___ LISTED ENTRIES

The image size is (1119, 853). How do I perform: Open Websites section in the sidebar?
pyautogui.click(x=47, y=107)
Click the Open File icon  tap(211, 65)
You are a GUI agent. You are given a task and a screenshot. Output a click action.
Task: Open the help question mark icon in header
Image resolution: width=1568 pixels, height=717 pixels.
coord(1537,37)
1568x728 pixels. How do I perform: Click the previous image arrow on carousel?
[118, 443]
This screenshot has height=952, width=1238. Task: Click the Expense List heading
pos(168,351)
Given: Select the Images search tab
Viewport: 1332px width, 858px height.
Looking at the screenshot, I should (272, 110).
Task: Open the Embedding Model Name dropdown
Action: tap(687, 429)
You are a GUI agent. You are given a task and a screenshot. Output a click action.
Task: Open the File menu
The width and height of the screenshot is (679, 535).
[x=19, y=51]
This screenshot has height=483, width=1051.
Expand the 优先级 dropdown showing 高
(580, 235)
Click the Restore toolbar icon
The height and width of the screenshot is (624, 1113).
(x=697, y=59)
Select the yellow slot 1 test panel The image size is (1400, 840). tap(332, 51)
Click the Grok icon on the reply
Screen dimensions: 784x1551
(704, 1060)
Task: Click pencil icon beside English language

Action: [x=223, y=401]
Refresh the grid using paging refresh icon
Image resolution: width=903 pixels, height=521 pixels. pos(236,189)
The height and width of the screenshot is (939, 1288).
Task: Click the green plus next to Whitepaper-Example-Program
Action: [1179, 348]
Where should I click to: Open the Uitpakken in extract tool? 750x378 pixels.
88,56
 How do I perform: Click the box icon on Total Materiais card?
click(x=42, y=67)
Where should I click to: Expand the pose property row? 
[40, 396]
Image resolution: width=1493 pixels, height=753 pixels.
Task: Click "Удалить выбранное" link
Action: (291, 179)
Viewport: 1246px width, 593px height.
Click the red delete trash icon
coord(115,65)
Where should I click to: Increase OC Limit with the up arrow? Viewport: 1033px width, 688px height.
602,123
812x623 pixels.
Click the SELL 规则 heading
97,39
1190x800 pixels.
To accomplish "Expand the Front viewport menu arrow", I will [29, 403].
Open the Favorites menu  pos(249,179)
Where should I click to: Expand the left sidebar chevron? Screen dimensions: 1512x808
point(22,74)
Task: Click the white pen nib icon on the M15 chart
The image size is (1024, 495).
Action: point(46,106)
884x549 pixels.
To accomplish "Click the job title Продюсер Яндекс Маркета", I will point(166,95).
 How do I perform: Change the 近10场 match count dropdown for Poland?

______

WHAT THE EXERCISE ASKS: Give back, unchanged, the line that holds "The image size is (1024, 495)." along with all lines after it through the last line above.

COMPLETED TASK:
The image size is (1024, 495).
Action: point(46,106)
884x549 pixels.
To accomplish "Click the job title Продюсер Яндекс Маркета", I will point(166,95).
 How do I perform: Change the 近10场 match count dropdown for Poland?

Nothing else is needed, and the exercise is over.